A l’aube -Philippe Djian

A l’aube – Philippe Djian

Éditeur : Gallimard

ISBN : 9782070143214

Mars 2018

vagabondageautourdesoi-alaube-wordpress-1070280Renoué avec l’écriture de Philippe Djian, j’avais quelques petites appréhensions. Depuis 37.2°, j’avais lu beaucoup de ses livres. Puis, depuis sa collaboration avec Eichter qui débuta en 2007 jusqu’en 2012, je l’avais comme perdu de vue. Du coup, avec A l’aube, j’ai hésité, tergiversé puis je m’y suis lancée…

A la mort accidentelle de leurs parents, Joan, la trentaine passée, et son frère Marlon, à peine 25 ans,  vont refaire l’expérience de vivre ensemble. Marlon ne peut rester seul et Joan a besoin de trouver ancrage à un tournant de sa vie. C’est merveilleusement normal ! Mais, l’ancien ami des parents, Howard, va faire émerger d’autres réalités ! Il faut ajouter que cela se passe à proximité de Boston aux États-Unis dans des grands espaces et dans des quartiers où les maisons ne sont jamais mitoyennes.

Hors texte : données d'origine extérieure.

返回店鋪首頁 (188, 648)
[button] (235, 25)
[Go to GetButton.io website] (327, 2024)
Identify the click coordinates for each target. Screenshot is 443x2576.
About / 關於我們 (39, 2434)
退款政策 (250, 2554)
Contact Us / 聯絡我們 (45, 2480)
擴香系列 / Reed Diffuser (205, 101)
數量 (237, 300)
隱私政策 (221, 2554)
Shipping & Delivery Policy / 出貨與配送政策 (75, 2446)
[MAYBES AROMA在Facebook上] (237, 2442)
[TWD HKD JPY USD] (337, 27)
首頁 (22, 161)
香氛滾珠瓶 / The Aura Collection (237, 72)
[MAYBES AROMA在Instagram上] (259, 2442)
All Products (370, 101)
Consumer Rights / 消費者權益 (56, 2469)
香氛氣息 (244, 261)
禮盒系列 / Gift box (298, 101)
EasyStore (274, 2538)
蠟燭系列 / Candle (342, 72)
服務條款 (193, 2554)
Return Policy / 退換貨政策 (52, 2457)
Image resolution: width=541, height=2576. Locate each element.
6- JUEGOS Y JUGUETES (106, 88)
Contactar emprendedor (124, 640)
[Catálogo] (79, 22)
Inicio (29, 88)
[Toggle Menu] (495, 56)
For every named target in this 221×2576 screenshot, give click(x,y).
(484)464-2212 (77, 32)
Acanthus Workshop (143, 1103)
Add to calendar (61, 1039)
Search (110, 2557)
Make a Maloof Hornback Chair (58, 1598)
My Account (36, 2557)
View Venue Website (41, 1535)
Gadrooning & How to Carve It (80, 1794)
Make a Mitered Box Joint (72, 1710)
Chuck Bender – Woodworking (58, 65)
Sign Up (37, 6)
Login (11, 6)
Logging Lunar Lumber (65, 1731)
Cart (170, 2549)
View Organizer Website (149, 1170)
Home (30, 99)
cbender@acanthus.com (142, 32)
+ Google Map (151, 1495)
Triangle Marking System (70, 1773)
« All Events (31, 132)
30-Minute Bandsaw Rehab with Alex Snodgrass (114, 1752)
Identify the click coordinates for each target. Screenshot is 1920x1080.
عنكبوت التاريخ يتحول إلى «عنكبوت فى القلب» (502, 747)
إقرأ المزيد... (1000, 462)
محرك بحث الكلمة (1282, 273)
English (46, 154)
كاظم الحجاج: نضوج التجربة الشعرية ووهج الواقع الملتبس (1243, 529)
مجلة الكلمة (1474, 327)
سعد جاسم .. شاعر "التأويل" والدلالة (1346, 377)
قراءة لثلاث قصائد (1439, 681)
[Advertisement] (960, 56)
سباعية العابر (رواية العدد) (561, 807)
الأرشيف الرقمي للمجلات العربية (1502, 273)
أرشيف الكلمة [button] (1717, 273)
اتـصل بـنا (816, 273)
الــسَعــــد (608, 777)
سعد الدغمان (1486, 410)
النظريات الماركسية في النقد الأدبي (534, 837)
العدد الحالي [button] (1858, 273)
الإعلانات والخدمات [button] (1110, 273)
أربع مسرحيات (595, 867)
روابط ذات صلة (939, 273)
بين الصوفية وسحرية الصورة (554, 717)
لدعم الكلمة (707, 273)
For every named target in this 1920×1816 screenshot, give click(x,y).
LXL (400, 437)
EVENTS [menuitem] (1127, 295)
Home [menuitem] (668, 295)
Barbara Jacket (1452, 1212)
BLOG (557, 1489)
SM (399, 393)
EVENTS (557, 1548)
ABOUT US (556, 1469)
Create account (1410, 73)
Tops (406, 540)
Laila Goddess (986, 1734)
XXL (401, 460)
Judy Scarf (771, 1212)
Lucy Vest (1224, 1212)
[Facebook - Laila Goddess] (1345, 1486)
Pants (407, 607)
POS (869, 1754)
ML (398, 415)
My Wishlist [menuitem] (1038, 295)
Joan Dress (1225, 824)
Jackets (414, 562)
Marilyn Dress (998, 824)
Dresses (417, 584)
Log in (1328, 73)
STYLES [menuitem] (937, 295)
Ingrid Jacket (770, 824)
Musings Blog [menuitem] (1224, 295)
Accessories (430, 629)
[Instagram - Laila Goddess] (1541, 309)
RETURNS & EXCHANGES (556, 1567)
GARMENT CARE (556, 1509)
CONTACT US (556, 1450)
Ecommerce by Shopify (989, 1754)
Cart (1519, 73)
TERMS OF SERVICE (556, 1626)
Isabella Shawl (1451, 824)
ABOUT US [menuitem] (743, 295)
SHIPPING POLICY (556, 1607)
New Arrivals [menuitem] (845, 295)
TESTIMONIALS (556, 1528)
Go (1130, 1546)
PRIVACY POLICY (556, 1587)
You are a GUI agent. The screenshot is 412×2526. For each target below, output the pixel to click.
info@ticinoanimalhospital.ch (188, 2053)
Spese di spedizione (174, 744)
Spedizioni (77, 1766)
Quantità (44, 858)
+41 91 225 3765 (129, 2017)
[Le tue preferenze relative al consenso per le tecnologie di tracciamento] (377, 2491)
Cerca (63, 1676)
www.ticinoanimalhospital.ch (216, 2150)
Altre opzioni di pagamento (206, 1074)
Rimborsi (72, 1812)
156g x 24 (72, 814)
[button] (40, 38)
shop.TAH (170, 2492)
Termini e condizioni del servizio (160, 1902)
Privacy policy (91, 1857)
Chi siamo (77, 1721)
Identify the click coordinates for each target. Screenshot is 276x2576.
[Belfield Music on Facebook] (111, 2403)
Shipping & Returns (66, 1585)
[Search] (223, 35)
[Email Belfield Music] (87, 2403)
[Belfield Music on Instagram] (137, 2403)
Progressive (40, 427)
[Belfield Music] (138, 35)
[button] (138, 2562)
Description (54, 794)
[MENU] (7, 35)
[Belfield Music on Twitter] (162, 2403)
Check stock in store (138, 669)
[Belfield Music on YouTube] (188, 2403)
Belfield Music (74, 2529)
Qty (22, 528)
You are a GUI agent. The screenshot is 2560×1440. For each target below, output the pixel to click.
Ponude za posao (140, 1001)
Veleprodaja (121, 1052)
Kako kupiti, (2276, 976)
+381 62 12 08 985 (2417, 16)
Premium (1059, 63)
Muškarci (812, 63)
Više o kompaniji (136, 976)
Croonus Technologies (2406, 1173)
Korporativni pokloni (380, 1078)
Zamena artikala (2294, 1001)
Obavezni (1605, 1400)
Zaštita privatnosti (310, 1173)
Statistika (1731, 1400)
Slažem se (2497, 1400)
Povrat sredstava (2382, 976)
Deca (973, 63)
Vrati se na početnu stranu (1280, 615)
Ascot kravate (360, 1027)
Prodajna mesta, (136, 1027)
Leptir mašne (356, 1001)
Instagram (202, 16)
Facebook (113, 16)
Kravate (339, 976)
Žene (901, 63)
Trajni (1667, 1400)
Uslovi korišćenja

Le monde décrit par Philippe Djian est un monde d’apparences fait de faux semblant où chacun a une partie cachée qui l’oblige à jouer un double-jeu, sauf Marlon qui est entier et transparent, quitte à être complétement écorché. Philippe Djan décrit des personnages qui sont « propres sur eux » mais qui vivent des situations complétement noires sans jamais s’attendrir, sans jamais laisser passer son émotion mais aussi l’émotion de ses personnages.

Aussi, l’univers du roman décrit en apparence de gentils retraités mais qui sont en fait des activistes encore dans le coup, une gentille vendeuse de fringues qui s’avère à d’autres moment une superbe Call-girl qui peut aussi devenir maquerelle si la situation l’y oblige, un flic attaché à la loi qui, à cause de sa petite fille qui pleure toutes les nuits, va accepter de se comporter comme un ripoux face à une situation précise, un ami de la famille qui cache un redoutable prédateur lorsqu’il s’agit de mettre la main sur un trésor, etc.

Aucun jugement, pas de bien ou de mal, c’est la situation qui oblige le personnage à se comporter ainsi et du coup, il assume envers et contre sa violence et sa déviance dans un climat de normalité. La psychologie des personnages n’est en aucun cas disséquée ou analysée, la duperie et le mensonge doit s’affirmer en règles.

Le lecteur doit relier les détails, les liens entre eux en relevant tel le Petit Poucet les cailloux du chemin, se laisser dérouter du cœur de l’intrigue pour y revenir plus armé, voyager avec des personnages jamais monolithes, toujours troubles, que l’on découvre au fil des pages. Composé en deux parties comme une toile d’araignée, il y a un avant, plein d’espoir, et un après, où tout s’est cristallisé jusqu’à aboutir à la scène finale.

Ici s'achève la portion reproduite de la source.